The HIPAA Breach Notification Rule – This rule defines the actions an organization must take in case of a PHI data breach. All affected parties must be notified in writing if at all possible. If the breach involves fewer than 500 records, a breach notification report must be filed with the Secretary of Health and Human Services within 60 days of the end of the calendar year that it occurred.
Suppose the breach affects 500 or more patients. In that case, a breach notification report must be filed with the Secretary of Health and Human Services within 60 days of the breach’s discovery, and the breach must be reported to local media.
The Omnibus Rule – This rule was introduced to strengthen the privacy and security protections of PHI data under HIPAA by extending the HIPAA Privacy Rule’s obligations to Business Associates and their subcontractors.

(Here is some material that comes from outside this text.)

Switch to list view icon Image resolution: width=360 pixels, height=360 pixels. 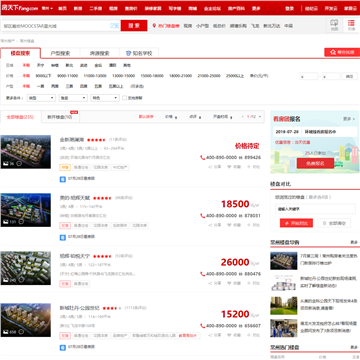(351, 25)
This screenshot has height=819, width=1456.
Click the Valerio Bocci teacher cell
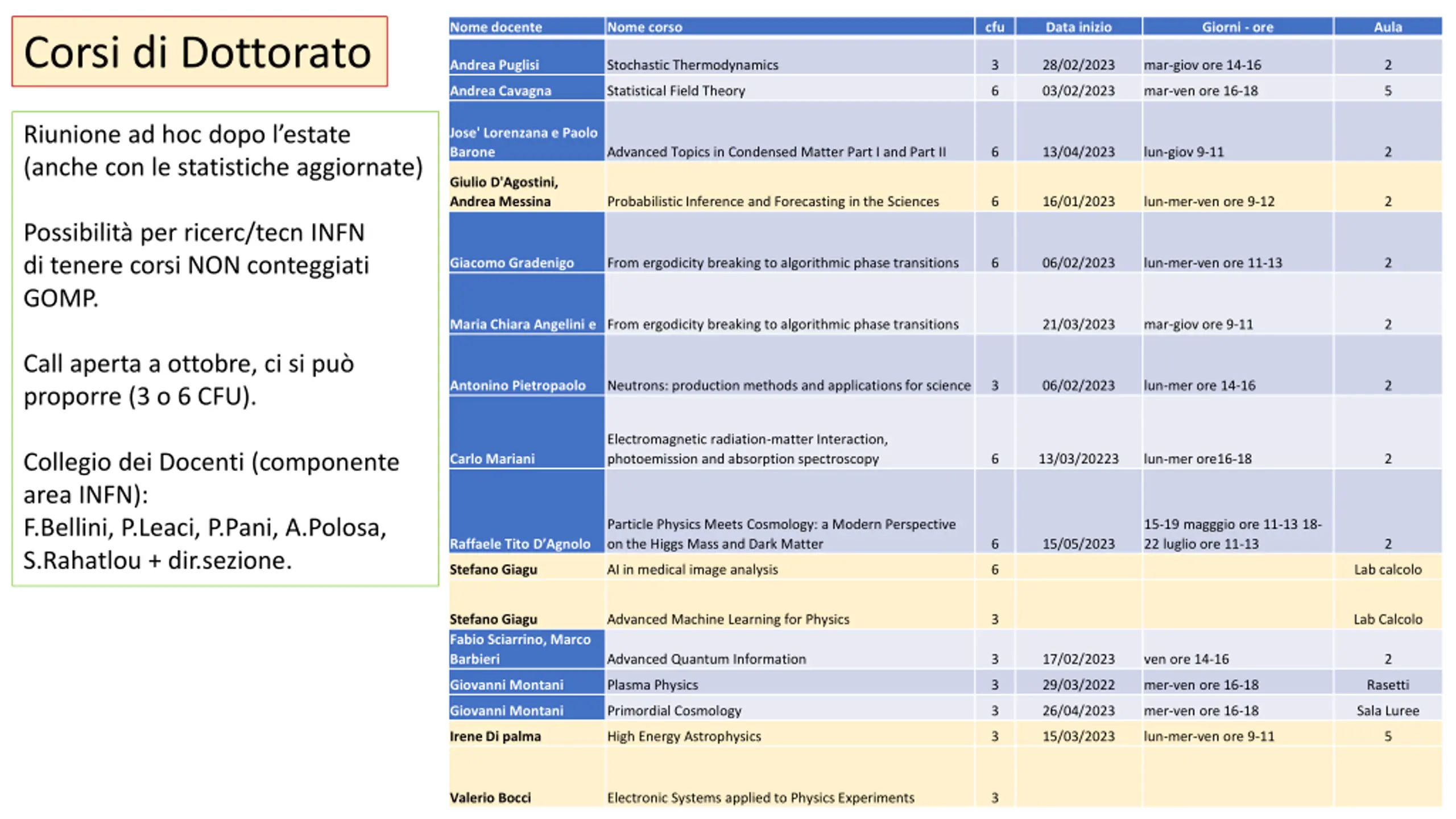(490, 797)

This rule also modified the breach notification standard, expanded patient rights to access and restrict disclosure of PHI, and imposed new rules governing the uses and disclosures of PHI.

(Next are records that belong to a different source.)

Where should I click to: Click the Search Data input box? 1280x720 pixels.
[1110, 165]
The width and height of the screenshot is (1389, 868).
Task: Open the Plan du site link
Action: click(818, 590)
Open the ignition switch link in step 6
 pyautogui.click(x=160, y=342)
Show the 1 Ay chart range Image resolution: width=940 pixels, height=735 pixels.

The HIPAA Enforcement Rule and You
The HIPAA Enforcement Rule does not directly apply to covered entities or business associates. Instead, it details how the Department of Health and Human Services defines compliance.
It empowers the HHS Office for Civil Rights (OCR) to investigate possible HIPAA violations by Business Associates or Covered Entities and determine whether or not they complied with the standards of the law.
If they are not in compliance with the law, OCR has the power to resolve the violation through voluntary compliance, corrective action plans, resolution agreements, or a combination of these.
The Enforcement Rule also grants OCR the authority to impose civil and criminal penalties for HIPAA violations, depending upon several factors, including the severity of the violation.